21 février 2006

La droite et le pouvoir à Aix-en-Provence

Alors qu’elle aborde le dernier tiers de son mandat à la mairie d’Aix-en-Provence, Maryse Joissains-Masini peut déjà être certaine que la conquête d’un second mandat en 2008 lui vaudra une rude bataille. Son bilan à la tête de la municipalité est critiqué, à gauche comme à droite, et l’espoir d’une nouvelle unité de la droite pour les prochaines élections s’annonce compromise.

La désunion de la droite à Aix-en-Provence n’est pas un phénomène nouveau. Dans les années 1970, la droite, bien ancrée à la Mairie, avait perdu le bénéfice de sa victoire aux élections municipales pour cause de fraude électorale ; puis dans les années 1980, alors qu’elle avait reconquis le pouvoir, une déchirure interne sur fond de décision de justice (condamnation pour abus de biens sociaux de Alain Joissains, alors maire, en 1983) l’a encore fait perdre aux élections municipales de 1989. Dès lors, malgré une ville marquée politiquement, la droite est irrémédiablement touchée par des conflits d’intérêt nuisant à son image au profit d’une gauche opportuniste qui s’est toujours jouée de cette situation. Selon Jean-François Picheral (PS), dernier maire d’Aix-en-Provence, la gauche s’est constamment imposée grâce à la « médiocrité » de ses adversaires divisés.

Lors des dernières élections municipales de 2001, une union s’était dessinée à droite pour déjouer les ambitions du maire sortant, pourtant favorisé par un bilan satisfaisant.

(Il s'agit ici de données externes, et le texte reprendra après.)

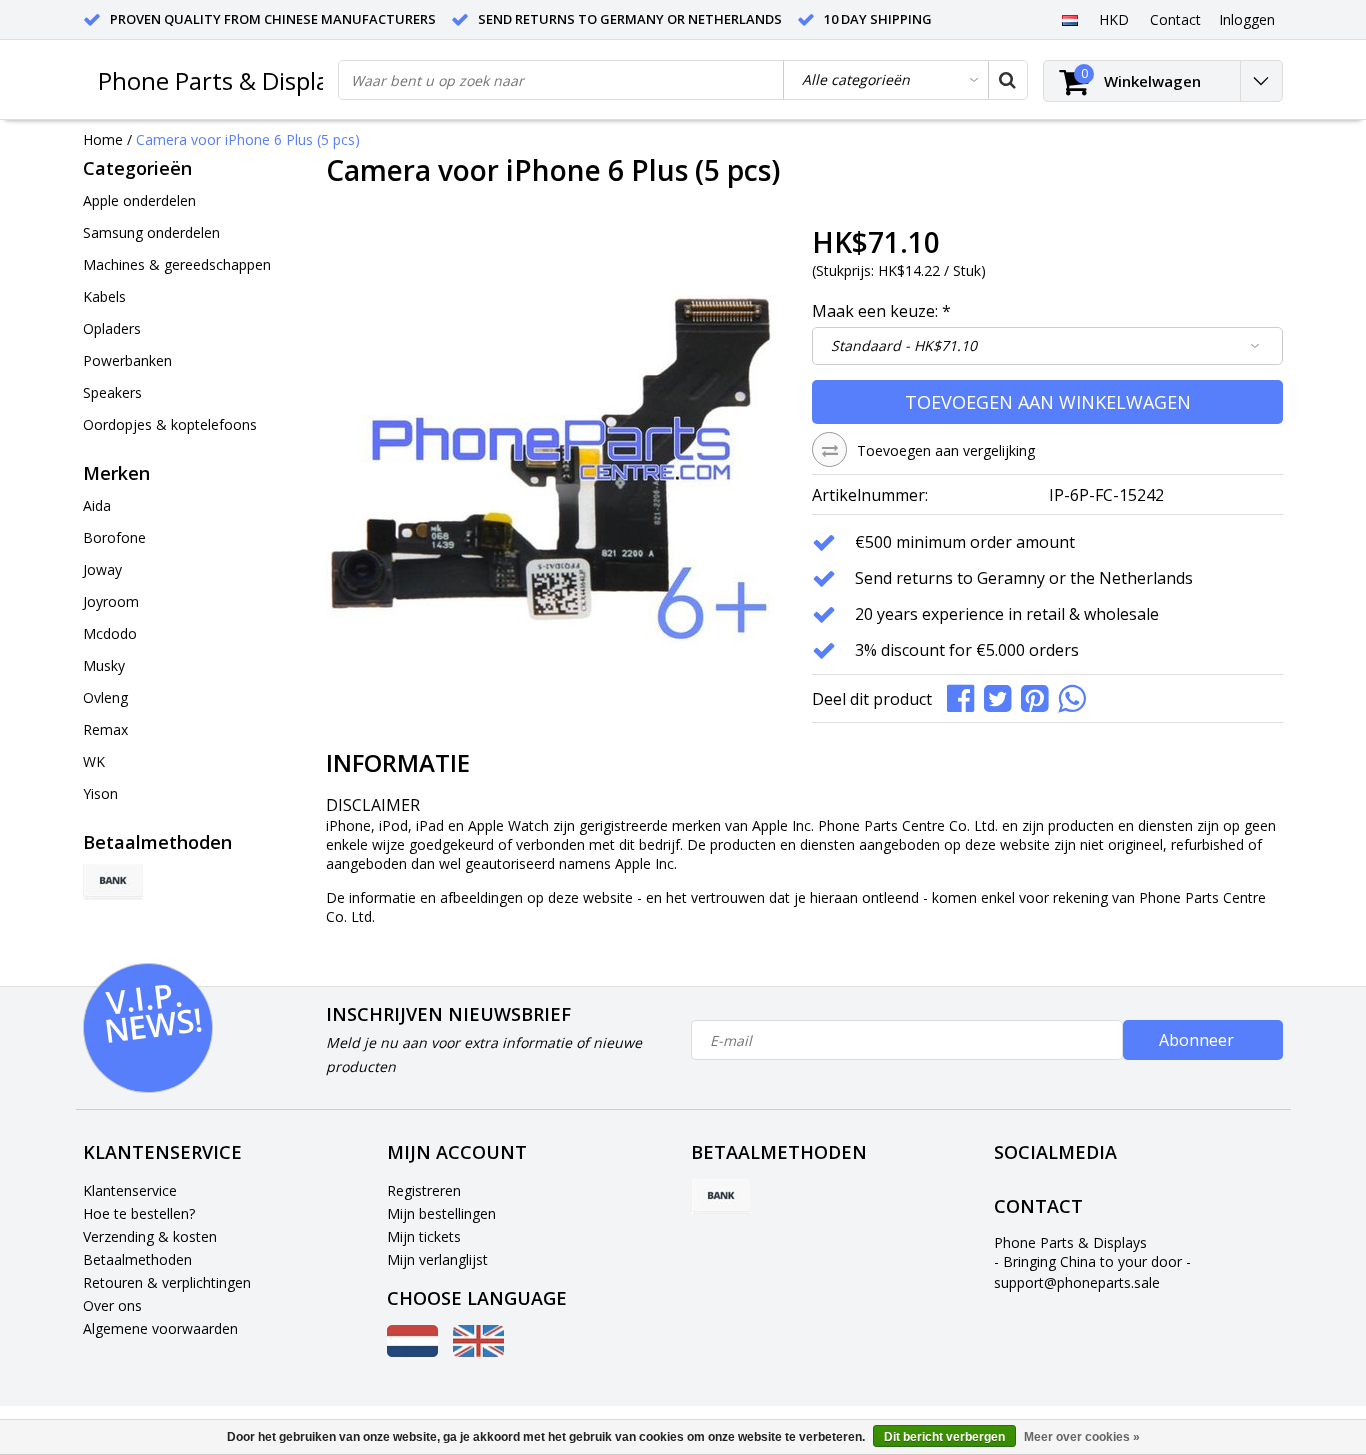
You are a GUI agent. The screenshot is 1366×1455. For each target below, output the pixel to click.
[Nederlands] (1069, 19)
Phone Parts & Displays (225, 80)
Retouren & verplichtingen (167, 1282)
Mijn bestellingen (441, 1213)
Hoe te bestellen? (139, 1213)
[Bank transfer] (113, 882)
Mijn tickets (424, 1236)
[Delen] (965, 696)
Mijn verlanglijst (437, 1259)
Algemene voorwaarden (160, 1328)
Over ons (112, 1305)
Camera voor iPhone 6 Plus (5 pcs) (248, 139)
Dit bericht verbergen (944, 1437)
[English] (478, 1351)
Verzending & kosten (150, 1236)
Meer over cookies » (1082, 1437)
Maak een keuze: (881, 311)
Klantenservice (130, 1190)
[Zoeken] (1007, 80)
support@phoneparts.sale (1077, 1282)
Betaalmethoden (137, 1259)
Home (103, 139)
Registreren (424, 1190)
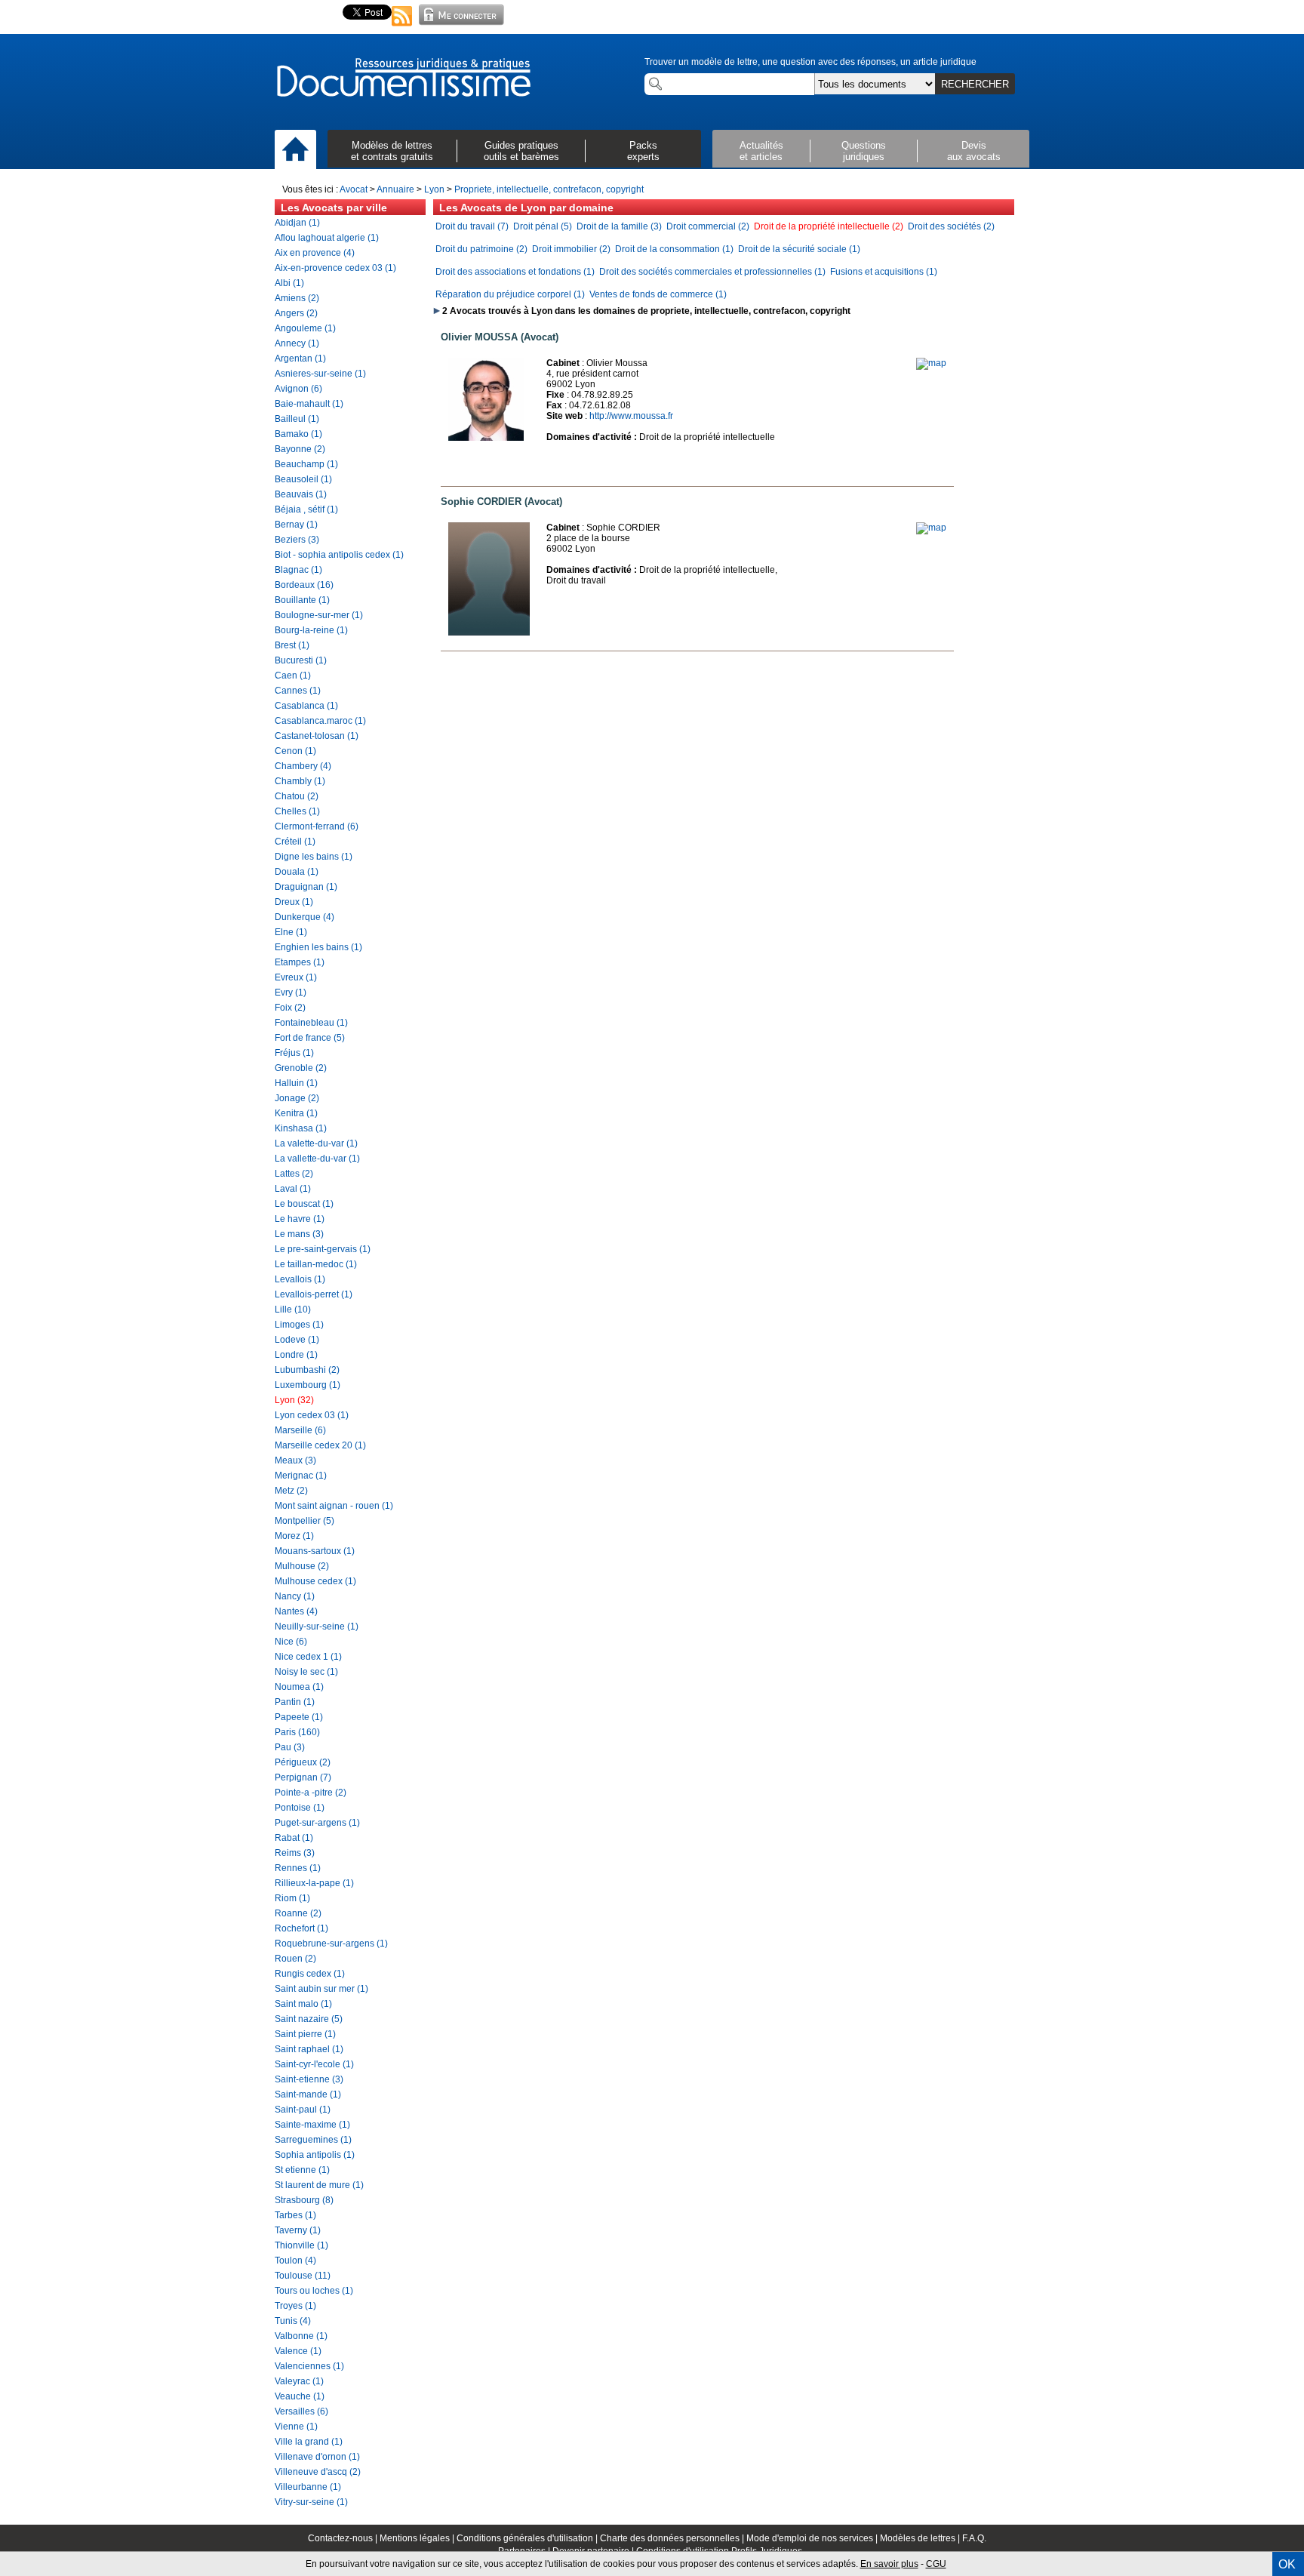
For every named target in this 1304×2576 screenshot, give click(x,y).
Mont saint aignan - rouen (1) (334, 1505)
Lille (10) (293, 1309)
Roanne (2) (298, 1913)
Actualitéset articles (761, 151)
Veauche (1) (299, 2396)
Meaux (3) (295, 1460)
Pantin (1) (295, 1702)
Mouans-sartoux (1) (315, 1551)
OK (1287, 2564)
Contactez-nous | (344, 2538)
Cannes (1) (298, 690)
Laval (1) (293, 1188)
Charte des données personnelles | (673, 2538)
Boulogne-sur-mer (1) (319, 615)
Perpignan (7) (303, 1777)
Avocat (354, 189)
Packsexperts (643, 151)
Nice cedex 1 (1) (308, 1656)
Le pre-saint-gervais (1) (323, 1249)
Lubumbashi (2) (307, 1370)
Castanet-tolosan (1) (316, 736)
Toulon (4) (295, 2260)
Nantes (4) (296, 1611)
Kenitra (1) (296, 1113)
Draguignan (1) (306, 887)
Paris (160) (297, 1732)
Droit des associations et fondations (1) (515, 271)
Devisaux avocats (974, 151)
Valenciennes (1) (309, 2366)
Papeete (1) (299, 1717)
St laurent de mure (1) (319, 2185)
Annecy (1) (297, 343)
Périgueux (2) (303, 1762)
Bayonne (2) (300, 449)
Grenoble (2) (301, 1068)
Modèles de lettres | (921, 2538)
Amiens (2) (297, 298)
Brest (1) (292, 645)
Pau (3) (290, 1747)
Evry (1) (290, 992)
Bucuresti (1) (301, 660)
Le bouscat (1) (304, 1204)
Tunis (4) (293, 2321)
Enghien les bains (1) (318, 947)
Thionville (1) (301, 2245)
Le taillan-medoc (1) (316, 1264)
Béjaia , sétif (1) (306, 509)
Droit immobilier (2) (571, 249)
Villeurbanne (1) (308, 2487)
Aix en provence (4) (315, 253)
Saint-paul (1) (303, 2109)
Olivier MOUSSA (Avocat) (499, 337)
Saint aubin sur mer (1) (321, 1989)
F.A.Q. (974, 2538)
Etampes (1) (299, 962)
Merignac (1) (301, 1475)
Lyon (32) (294, 1400)
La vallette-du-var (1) (317, 1158)
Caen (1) (293, 675)
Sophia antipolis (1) (315, 2155)
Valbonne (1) (301, 2336)
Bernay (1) (296, 524)
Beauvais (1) (301, 494)
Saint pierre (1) (305, 2034)
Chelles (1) (297, 811)
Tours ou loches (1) (314, 2290)
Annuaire (395, 189)
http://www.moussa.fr (631, 416)
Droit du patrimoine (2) (481, 249)
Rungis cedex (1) (310, 1973)
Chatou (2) (296, 796)
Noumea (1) (299, 1687)
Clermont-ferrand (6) (316, 826)
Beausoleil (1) (303, 479)
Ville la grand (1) (309, 2441)
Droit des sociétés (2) (951, 226)
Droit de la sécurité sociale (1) (799, 249)
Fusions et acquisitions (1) (883, 271)
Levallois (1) (300, 1279)
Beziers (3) (297, 539)
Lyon (434, 189)
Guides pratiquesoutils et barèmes (521, 151)
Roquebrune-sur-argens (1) (331, 1943)
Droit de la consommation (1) (674, 249)
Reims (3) (295, 1853)
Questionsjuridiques (863, 151)
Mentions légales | (418, 2538)
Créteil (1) (295, 841)
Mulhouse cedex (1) (315, 1581)
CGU (936, 2564)
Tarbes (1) (295, 2215)
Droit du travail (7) (472, 226)
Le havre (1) (299, 1219)
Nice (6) (291, 1641)
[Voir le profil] (486, 437)
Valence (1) (298, 2351)
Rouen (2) (295, 1958)
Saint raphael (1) (309, 2049)
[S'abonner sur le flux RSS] (402, 27)
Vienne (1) (296, 2426)
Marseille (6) (300, 1430)
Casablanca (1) (306, 705)
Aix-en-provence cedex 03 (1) (335, 268)
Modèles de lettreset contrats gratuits (392, 151)
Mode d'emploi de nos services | (813, 2538)
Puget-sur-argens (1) (317, 1822)
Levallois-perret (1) (313, 1294)
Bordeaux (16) (304, 585)
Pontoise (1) (299, 1807)
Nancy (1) (295, 1596)
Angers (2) (296, 313)
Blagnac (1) (298, 570)
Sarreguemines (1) (313, 2139)
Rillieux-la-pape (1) (314, 1883)
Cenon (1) (295, 751)
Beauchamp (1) (306, 464)
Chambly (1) (300, 781)
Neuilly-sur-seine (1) (316, 1626)
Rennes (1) (298, 1868)
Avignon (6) (298, 388)
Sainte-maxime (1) (312, 2124)
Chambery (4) (303, 766)
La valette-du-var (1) (316, 1143)
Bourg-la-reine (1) (311, 630)
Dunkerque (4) (304, 917)
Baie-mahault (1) (309, 404)
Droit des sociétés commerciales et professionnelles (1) (712, 271)
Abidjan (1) (297, 222)
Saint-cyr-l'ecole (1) (314, 2064)
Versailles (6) (301, 2411)
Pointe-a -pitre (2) (310, 1792)
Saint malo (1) (303, 2004)
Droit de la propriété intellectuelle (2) (828, 226)
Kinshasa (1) (301, 1128)
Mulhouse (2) (302, 1566)
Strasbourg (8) (304, 2200)
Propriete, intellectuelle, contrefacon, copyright (549, 189)
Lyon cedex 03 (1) (312, 1415)
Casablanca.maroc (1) (320, 721)
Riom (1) (292, 1898)
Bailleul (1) (297, 419)
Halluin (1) (296, 1083)
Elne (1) (291, 932)
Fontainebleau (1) (311, 1022)
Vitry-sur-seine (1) (311, 2502)
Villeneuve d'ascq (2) (318, 2472)
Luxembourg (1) (307, 1385)
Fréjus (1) (294, 1053)
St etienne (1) (302, 2170)
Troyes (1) (295, 2306)
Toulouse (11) (303, 2275)
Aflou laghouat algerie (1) (327, 237)
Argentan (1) (300, 358)
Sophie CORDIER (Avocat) (501, 501)
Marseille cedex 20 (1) (320, 1445)
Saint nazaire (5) (309, 2019)
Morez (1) (294, 1536)
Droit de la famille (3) (619, 226)
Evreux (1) (296, 977)
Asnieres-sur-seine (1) (320, 373)
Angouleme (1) (305, 328)
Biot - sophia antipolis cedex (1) (339, 554)
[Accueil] (295, 150)
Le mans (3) (299, 1234)
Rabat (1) (294, 1838)
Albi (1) (289, 283)
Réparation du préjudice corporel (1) (510, 294)
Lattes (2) (294, 1173)
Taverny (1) (298, 2230)
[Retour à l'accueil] (403, 78)
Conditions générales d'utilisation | (528, 2538)
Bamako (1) (298, 434)
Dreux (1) (294, 902)
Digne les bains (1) (313, 856)
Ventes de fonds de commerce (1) (658, 294)
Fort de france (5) (310, 1038)
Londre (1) (296, 1355)
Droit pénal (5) (542, 226)
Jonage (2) (297, 1098)
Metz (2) (291, 1490)
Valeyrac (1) (299, 2381)
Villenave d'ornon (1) (317, 2456)
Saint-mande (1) (308, 2094)
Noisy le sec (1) (306, 1672)
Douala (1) (296, 871)
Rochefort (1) (301, 1928)
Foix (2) (290, 1007)
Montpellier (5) (304, 1521)
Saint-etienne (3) (309, 2079)
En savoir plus (889, 2564)
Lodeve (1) (297, 1339)
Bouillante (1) (302, 600)
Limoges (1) (299, 1324)
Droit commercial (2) (707, 226)
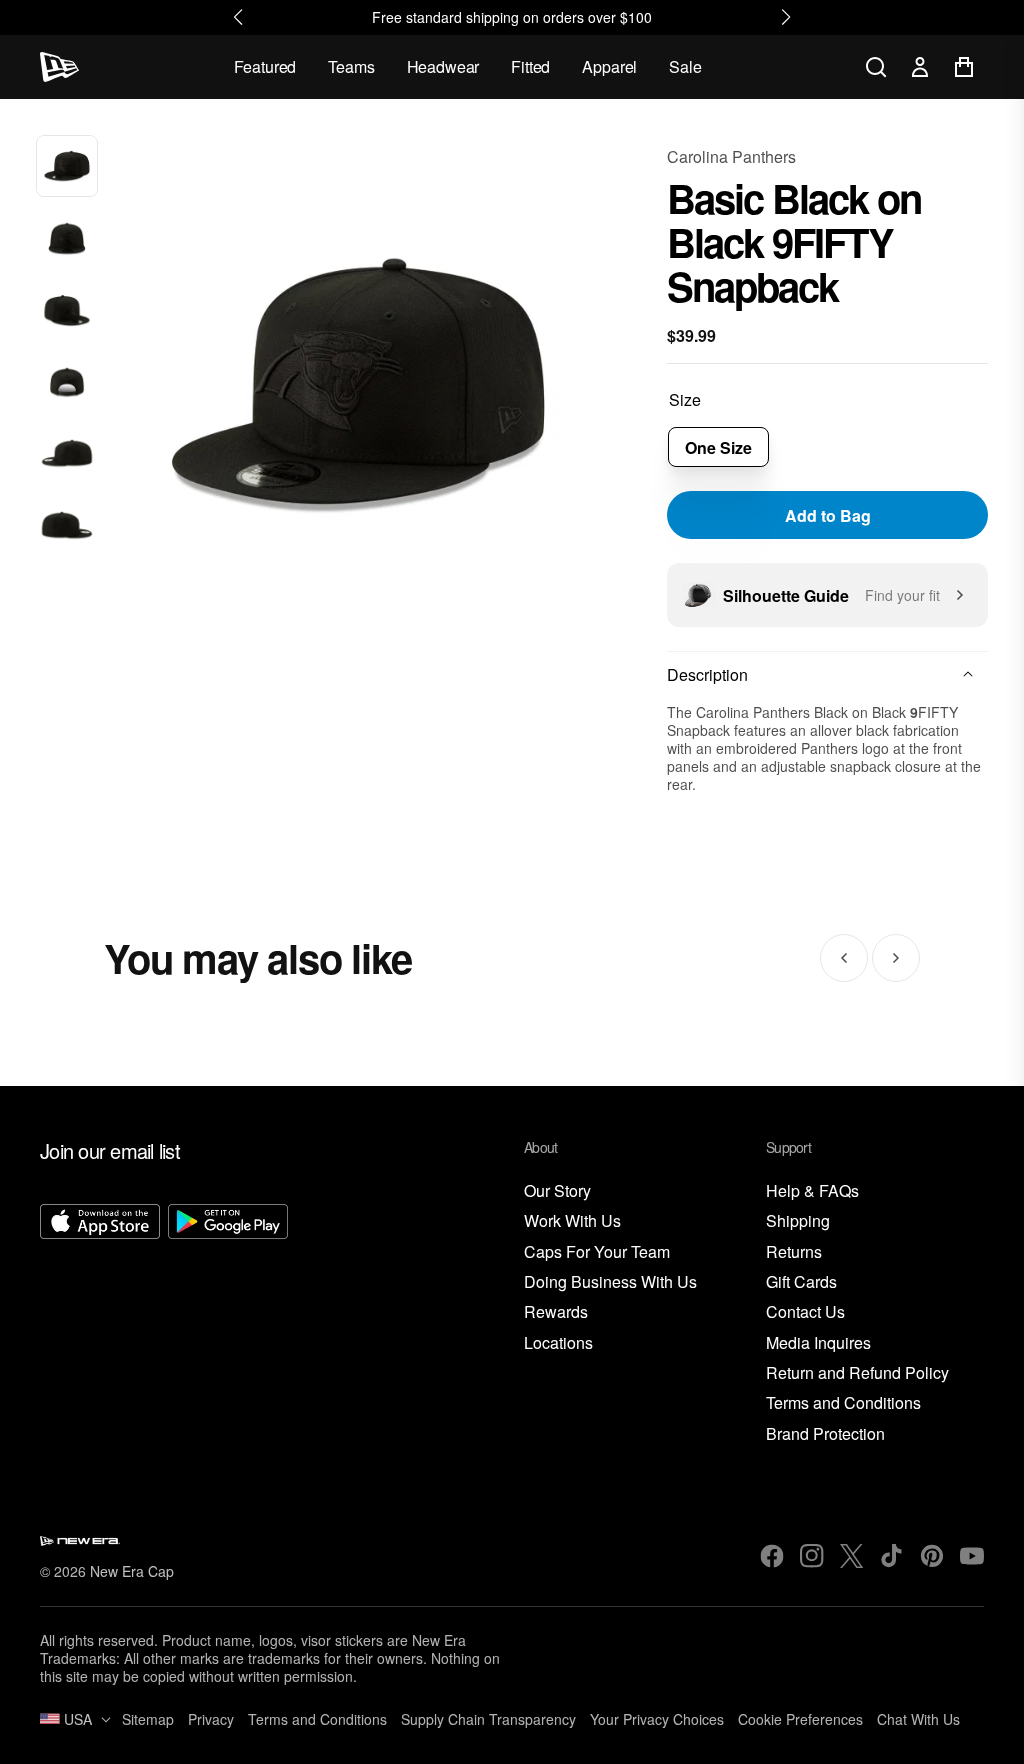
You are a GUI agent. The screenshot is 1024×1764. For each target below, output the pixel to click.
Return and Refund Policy (857, 1373)
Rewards (556, 1312)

Malgré des sondages favorables (62% des Aixois estimaient que la municipalité socialiste avait effectué un bon travail lors du mandat de Jean-François Picheral), celui-ci a été rattrapé par les thèmes fédérateurs chers à la droite (insécurité, proximité, conservatisme) face à son désir d’exploiter tout le potentiel aixois, riche et moderne. Selon Jean Viard, sociologue aixois interrogé par Libération à cette occasion, la victoire de la droite était due à un discours proche de celui de l’extrême droite, basé sur « la proximité idéologique d’une droite de terrain » plutôt que sur des projets viables et crédibles. Les échéances électorales de ces dernières années ont légitimé le vote Front National dans la région et ont poussé la droite traditionnelle à se positionner sur un programme plus identitaire et proche des préoccupations sécuritaires de la population. Ce fut le cas à Aix-en-Provence, où les électeurs se sont finalement rassemblés autour de Maryse Joissains-Masini, qui a remporté le scrutin à une courte majorité. Cette thèse est confirmée par le représentant local du Front National, Gérard Beyer, qui insinue que l’actuelle maire l’a emporté uniquement grâce aux voix de ses sympathisants. Selon lui, « la ‘lepénisation’ des esprits se fait toute seule » et Aix-en-Provence n’y échappe pas.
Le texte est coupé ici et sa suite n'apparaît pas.